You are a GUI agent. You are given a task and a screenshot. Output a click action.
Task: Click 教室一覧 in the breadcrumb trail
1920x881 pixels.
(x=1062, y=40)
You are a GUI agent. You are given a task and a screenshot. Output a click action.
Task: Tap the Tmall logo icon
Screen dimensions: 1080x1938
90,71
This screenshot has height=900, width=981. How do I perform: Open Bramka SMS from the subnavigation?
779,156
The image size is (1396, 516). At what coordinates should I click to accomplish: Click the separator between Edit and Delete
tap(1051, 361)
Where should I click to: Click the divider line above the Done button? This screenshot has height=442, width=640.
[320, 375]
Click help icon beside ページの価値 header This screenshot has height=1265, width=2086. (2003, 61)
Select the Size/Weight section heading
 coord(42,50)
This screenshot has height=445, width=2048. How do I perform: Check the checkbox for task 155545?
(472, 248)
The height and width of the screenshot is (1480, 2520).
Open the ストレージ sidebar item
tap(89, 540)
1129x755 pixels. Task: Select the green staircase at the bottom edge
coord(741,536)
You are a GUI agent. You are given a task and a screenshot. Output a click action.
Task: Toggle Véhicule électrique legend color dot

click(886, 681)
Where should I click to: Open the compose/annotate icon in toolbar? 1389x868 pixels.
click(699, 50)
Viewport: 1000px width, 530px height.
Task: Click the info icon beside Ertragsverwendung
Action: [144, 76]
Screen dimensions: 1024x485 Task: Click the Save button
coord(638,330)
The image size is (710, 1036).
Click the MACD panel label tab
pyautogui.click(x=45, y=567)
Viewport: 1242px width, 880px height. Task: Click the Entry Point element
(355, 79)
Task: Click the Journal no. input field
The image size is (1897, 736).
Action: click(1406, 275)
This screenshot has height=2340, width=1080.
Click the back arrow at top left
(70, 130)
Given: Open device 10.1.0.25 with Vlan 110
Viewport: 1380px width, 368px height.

++++++++

-- WHAT YOU WILL DO --
Rewrite all of the items above, changing every instance of "screenshot" to "screen capture" and keeping everything else the same.

-- COMPLETED EXERCISE --
You are a GUI agent. You are given a task and a screen capture. Output a click action.
Task: Click 教室一覧 in the breadcrumb trail
1920x881 pixels.
(x=1062, y=40)
You are a GUI agent. You are given a task and a screen capture. Output a click action.
Task: Tap the Tmall logo icon
Screen dimensions: 1080x1938
90,71
This screen capture has height=900, width=981. How do I perform: Open Bramka SMS from the subnavigation?
779,156
The image size is (1396, 516). At what coordinates should I click to accomplish: Click the separator between Edit and Delete
tap(1051, 361)
Where should I click to: Click the divider line above the Done button? This screen capture has height=442, width=640.
[320, 375]
Click help icon beside ページの価値 header This screen capture has height=1265, width=2086. (2003, 61)
Select the Size/Weight section heading
 coord(42,50)
This screen capture has height=445, width=2048. How do I perform: Check the checkbox for task 155545?
(472, 248)
The height and width of the screen capture is (1480, 2520).
Open the ストレージ sidebar item
tap(89, 540)
1129x755 pixels. Task: Select the green staircase at the bottom edge
coord(741,536)
You are a GUI agent. You are given a task and a screen capture. Output a click action.
Task: Toggle Véhicule électrique legend color dot

click(886, 681)
Where should I click to: Open the compose/annotate icon in toolbar? 1389x868 pixels.
click(699, 50)
Viewport: 1000px width, 530px height.
Task: Click the info icon beside Ertragsverwendung
Action: [144, 76]
Screen dimensions: 1024x485 Task: Click the Save button
coord(638,330)
The image size is (710, 1036).
Click the MACD panel label tab
pyautogui.click(x=45, y=567)
Viewport: 1242px width, 880px height. Task: Click the Entry Point element
(355, 79)
Task: Click the Journal no. input field
The image size is (1897, 736).
Action: click(1406, 275)
This screen capture has height=2340, width=1080.
Click the back arrow at top left
(70, 130)
Given: Open device 10.1.0.25 with Vlan 110
Viewport: 1380px width, 368px height.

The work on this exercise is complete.